I hope that helps answer your question.

Andrew Rowell said...

Matt,

Regarding your suggestions for the evolution of a2m - Do they answer my question? Not really.

The problem I have in my mind is a protein which has a powerful (presently useful because carefully controlled) destructive function which only becomes active when the bait region is removed.

Anonymous said...

Andrew, I'm not sure why that's a problem for you, can you elaborate?

Andrew Rowell said...

Matt,

I suppose it is because A2M seems to have its basic function as destroying proteins (if I understand correctly) Thus it seems to need both that function and a means to control its action fairly carefully.
It also seems odd that an organism should find it selectively advantageous to have the protease function and then selectively advantageous to get rid of it.

Anonymous said...

by Andrew: "Thus it seems to need both that function and a means to control its action fairly carefully."

I think one misconception a lot of people have about the evolution of new systems is the need for regulation of that system. Most people think of a population of organisms, sitting around for a thousand years doing nothing, then one of them acquires a new system that gives it an edge over the others. It's important to remember that the environment that this population lives in isn't static, it's constantly changing, and the population needs to constantly adapt to those changes. If a brutal disease comes along that nearly destroys the population, than any of those organisms that have an increased resistance to that disease are going to have a better chance at survival, regardless of how poorly regulated that system is.

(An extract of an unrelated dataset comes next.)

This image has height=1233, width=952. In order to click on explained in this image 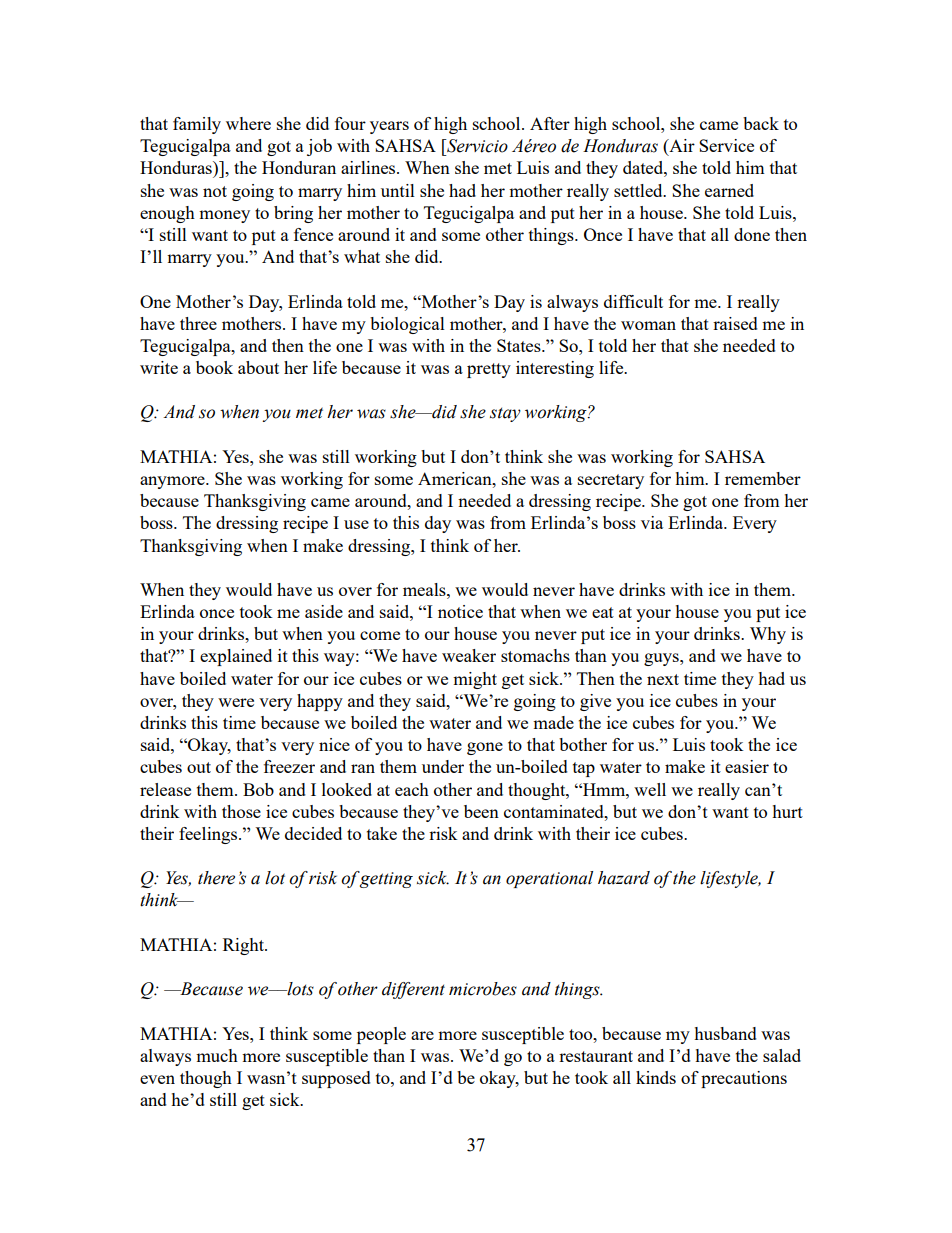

One example is the sickle-cell allele. As you probably know, individuals carrying the sickle-cell allele are more resistant to malaria than individuals with the wild-type allele. However, individuals homozygous for the sickle-cell allele are reproductive dead ends, and even those heterozygous have their own problems. Under normal circumstances anyone carrying the sickle-cell allele would be at a disadvantage. However, if malaria were to break out, then those carrying the allele would survive better than those without it. If malaria became so prevalent that there was no population that wasn't exposed to it, then maybe after a thousand years the ability to regulate the sickle-cell allele might evolve. Imagine if all this took place several hundred thousand years ago, and that because of RM+NS, the sickle-cell allele was only expressed in individuals that are currently fighting off a bout of malaria. If that happened, today we might all be sitting around wondering how the sickle-cell system could have evolved, given that the sickle-cell allele is so dangerous in the absence of malaria.